Closed xylar closed 1 year ago
I'll take a look at this. I had a few questions @xylar about what you tried:
@ikalash, were you able to find the attached bash and yaml files that I posted in the slack channel? That should answer all these questions. I use (and very much need to use) the system-built compilers, mpi, hdf5, netcdf, pnetcdf, etc.
Yes I found them. Putting them here for easier reference. Thanks for clarifying. build_dev_compass_1_2_0-alpha_2_gnu_mpich_albany.bash.txt dev_compass_1_2_0-alpha_2_gnu_mpich_albany.yaml.txt
in case it's useful here you can find the modules and scripts we use to build MALI on Perlmutter https://github.com/sandialabs/Albany/tree/master/doc/LandIce/perlmutter
spack-build-out.txt Hmmm, so the regular nightly spack build I have is failing to build Albany.
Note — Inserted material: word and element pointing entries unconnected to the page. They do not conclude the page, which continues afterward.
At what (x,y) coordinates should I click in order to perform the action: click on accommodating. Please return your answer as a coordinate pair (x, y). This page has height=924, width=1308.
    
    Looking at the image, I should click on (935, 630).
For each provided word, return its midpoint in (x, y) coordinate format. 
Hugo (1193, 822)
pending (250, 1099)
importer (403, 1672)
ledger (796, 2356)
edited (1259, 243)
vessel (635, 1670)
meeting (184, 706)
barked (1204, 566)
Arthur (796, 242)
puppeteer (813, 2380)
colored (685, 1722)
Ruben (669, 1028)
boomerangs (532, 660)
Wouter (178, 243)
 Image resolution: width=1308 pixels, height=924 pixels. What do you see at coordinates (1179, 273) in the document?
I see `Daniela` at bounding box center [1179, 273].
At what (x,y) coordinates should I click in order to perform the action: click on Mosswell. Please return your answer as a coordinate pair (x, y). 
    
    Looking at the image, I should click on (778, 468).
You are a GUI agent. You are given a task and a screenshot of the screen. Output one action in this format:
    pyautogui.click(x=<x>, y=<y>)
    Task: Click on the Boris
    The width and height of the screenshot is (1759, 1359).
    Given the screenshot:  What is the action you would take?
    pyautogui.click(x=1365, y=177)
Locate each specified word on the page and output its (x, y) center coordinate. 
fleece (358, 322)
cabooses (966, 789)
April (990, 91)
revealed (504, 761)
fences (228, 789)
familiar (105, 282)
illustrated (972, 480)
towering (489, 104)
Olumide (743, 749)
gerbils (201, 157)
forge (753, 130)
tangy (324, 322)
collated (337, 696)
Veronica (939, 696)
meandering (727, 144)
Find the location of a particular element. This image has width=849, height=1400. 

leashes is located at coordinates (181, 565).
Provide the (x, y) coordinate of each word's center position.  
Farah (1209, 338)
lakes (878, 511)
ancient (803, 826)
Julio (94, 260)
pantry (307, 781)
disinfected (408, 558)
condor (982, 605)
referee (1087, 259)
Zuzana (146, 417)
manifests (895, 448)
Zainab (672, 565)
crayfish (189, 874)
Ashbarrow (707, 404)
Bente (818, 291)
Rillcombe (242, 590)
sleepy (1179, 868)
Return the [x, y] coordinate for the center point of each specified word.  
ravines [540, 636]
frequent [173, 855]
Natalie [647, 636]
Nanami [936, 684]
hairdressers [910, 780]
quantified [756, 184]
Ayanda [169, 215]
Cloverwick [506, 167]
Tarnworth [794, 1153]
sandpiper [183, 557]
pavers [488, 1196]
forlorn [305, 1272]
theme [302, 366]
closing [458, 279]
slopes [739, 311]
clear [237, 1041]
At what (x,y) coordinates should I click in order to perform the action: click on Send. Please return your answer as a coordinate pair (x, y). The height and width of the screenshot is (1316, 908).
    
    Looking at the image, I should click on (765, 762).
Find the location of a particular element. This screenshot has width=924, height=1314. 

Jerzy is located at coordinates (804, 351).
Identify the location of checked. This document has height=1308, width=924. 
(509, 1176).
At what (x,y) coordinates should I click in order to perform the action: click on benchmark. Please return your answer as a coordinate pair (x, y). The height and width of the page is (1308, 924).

The build log is attached. There is an MPI error:
/projects/albany/nightlySpackBuild/spack/opt/spack/linux-rhel7-ivybridge/gcc-9.2.0/trilinos-for-albany-develop-hajhfstqrqodd4jdqghcn52umc6552sw/lib/libgtest.so.13.5 -lgfortran
libalbany_ut_main.so: undefined reference to `ompi_mpi_cxx_op_intercept'
libalbany_ut_main.so: undefined reference to `MPI::Win::Free()'
libalbany_ut_main.so: undefined reference to `MPI::Datatype::Free()'
libalbany_ut_main.so: undefined reference to `MPI::Comm::Comm()'
collect2: error: ld returned 1 exit status
make[2]: *** [tests/unit/string_utils] Error 1
Please comment if you have any thoughts. I'll see if this shows up in any of the other nightlies. It is not related to the Perlmutter error, which is a configure error, but we should resolve it.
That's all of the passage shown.